Les dysfonctions érectiles
Définition
Le terme dysfonction érectile a remplacé celui d'impuissance, jugé trop péjoratif, lors de la conférence de consensus du NIH en 1993.
La dysfonction érectile ou dysérection est définie par l'incapacité d'avoir ou de maintenir une érection suffisante pour avoir des rapports sexuels satisfaisants.
On distingue les dysfonctions érectiles primaires et les
dysfonctions érectiles secondaires :
-une dysfonction érectile est dite
primaire si l'individu n'a jamais eu d'érection
de qualité suffisante pour accomplir une pénétration :
absence totale d'érection ou érection trop brève.
-une dysfonction érectile est dite
secondaire si l'individu a déjà pu accomplir la
pénétration tout en étant présentement incapable de le faire.
Plus précisément, la dysfonction est considérée comme
secondaire si l'individu ne peut accomplir la pénétration et
parvenir à l'éjaculation dans au moins 75% de ses activités
coïtales.
Certains auteurs ont proposé d'autres distinctions :
-la dysfonction érectile circonstancielle ou
situationnelle : capacité érectile adéquate ou
incapacité érectile seulement dans un contexte
particulier,
-la dysfonction érectile
sélective : la capacité d'obtenir une érection
est liée à la présence de telle partenaire et impossible avec
telle autre,
-la dysfonction érectile permanente :
l'érection persiste indépendamment des circonstances et des
partenaires.
Epidémiologie
La prévalence des troubles de l'érection, tous stades confondus, a été estimée en France à près de 50% au-delà de 50 ans. Près de 20% des hommes de plus de 50 ans interrogés se déclarent non satisfaits de la qualité de leur érection.
(source : enquête Ipsos Santé pour les laboratoires Takeda)
Les 23 et 24 novembre 2001, Ipsos Santé a réalisé une enquête
auprès de 940 personnes constituant un échantillon
représentatif de la population française âgée de plus de 18
ans.
Principaux résultats :
- 28 % des hommes interrogés déclarent avoir eu des troubles
de l'érection au moins de manière occasionnelle.
- 73 % des personnes interrogées ont une opinion très
positive puisqu'ils estiment qu'ils se traitent très
bien.
- 78 % estiment que ces traitements sont de nature à
améliorer la vie sexuelle de la population.
- 39 % des hommes et 28 % des femmes pensent qu'eux-mêmes ou
leurs partenaires seraient susceptibles de se traiter. Ce
pourcentage est plus élevé dans les tranches d'âge moyen (45
% pour les 25-34 ans et 36 % des 35-44 ans) que chez les
jeunes (22 %) ou chez les sujets de plus de 60 ans (17 %).

▸ Données enregistrées:
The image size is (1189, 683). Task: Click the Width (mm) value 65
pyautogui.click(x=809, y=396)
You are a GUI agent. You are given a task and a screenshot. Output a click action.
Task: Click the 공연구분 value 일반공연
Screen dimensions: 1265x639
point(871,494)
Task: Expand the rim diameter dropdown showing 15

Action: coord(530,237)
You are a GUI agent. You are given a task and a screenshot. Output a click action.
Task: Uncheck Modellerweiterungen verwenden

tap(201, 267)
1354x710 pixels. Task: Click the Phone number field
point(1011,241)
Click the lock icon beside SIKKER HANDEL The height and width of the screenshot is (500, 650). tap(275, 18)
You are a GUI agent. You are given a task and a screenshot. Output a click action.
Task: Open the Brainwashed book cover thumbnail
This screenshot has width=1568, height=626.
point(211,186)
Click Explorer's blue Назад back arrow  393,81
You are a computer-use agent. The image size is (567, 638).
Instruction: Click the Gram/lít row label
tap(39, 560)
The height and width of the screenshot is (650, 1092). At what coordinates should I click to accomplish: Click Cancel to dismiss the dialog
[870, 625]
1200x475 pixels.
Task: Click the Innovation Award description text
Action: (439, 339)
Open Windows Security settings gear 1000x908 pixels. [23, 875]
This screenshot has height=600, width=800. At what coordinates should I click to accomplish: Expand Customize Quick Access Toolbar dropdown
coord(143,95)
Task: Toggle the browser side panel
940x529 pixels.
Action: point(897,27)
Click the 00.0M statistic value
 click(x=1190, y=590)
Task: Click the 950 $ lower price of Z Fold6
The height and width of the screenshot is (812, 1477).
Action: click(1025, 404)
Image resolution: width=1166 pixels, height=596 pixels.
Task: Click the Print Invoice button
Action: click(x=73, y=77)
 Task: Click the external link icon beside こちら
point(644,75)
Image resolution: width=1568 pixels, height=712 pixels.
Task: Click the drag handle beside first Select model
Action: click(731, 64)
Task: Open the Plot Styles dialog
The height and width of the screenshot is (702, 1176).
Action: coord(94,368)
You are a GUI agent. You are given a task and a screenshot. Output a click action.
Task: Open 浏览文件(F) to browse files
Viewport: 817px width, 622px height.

▸ Votre objectif:
Reprenez le texte sur les dysfonctions érectiles là où il s'arrête et poursuivez sa rédaction. Ce matériel provient d'une autre source que le texte sur les dysfonctions érectiles.

▸ Votre réponse:
L'enquête montre à côté de ces données que le caractère tabou des troubles de l'érection est loin d'avoir disparu, 83 % des personnes interrogées estimant que les hommes souffrant de tels troubles n'osent toujours pas consulter. Seuls 3 % des hommes déclarent avoir eu recours à un traitement des dysfonctions érectiles et surtout ce pourcentage n'est que de 10 % chez les hommes ayant déclaré des antécédents de troubles de l'érection.
Le médecin généraliste habituel est désigné comme le référent préféré par une majorité d'hommes (67 %) devant les spécialistes (48 %). Outre le tabou, le manque d'information contribue à la mauvaise prise en charge de ces troubles, 45 % des personnes interrogées seulement jugeant cette information suffisante.
Pour 80 % des personnes interrogées , c'est la sécurité qui est recherchée comme caractéristiques du traitement. Vient ensuite la rapidité d'action, critère jugé très important pour 42 % des gens et assez important par 30 % (les hommes et les jeunes).
(Source : enquête de la Société Française de Médecine Générale)
En 1995, la Société française de médecine générale a mené une
enquête pour répertorier toutes les consultations réalisées
pendant un an par 71 médecins généralistes. Sur cette
période, 164 prises en charge avaient pour motif un problème
de dysfonctionnement sexuel ; 139 concernaient des hommes
qui, dans la grande majorité des cas, consultaient pour une
insuffisance érectile.
Si on se réfère à ces données, un médecin généraliste serait
sollicité en moyenne deux fois par an par des hommes ayant
des problèmes de dysfonctionnement sexuel, ce qui paraît fort
peu en regard de la fréquence estimée de ces troubles dans la
population.
Les troubles de l'érection touchent 10 à 20% des hommes, voire plus selon les tranches d'âge. Leur fréquence passerait de 17% entre 30 et 49 ans à 23% entre 50 et 59 ans, puis à 31% entre 60 et 69 ans. Le patient hésite encore souvent à demander une prise en charge médicale. Cela est probablement lié à une méconnaissance des progrès thérapeutiques, à une résignation quant à son état, et aussi à un sentiment de gêne : seuls 22% des hommes présentant des troubles modérés à sévères consultent.
Physiologie de l'érection
L'érection est un mécanisme vasculo-tissulaire complexe sous contrôle neuropsychique et hormonal. Elle résulte de la mise en tension des corps érectiles (corps caverneux et corps spongieux) qui sont composés de nombreuses cavités communicantes appelées lacunes.
Mécanismes vasculaires
- A l'état flacide, les cellules musculaires
lisses qui constituent les parois des lacunes sont
contractées. Cette vasoconstriction est responsable d'un
diminution de l'apport artériel et d'une mauvaise distension
des sinusoïdes qui restent vides. Cette absence de distension
permet aux veines émissaires de demeurer perméables et
d'assurer un retour veineux normal.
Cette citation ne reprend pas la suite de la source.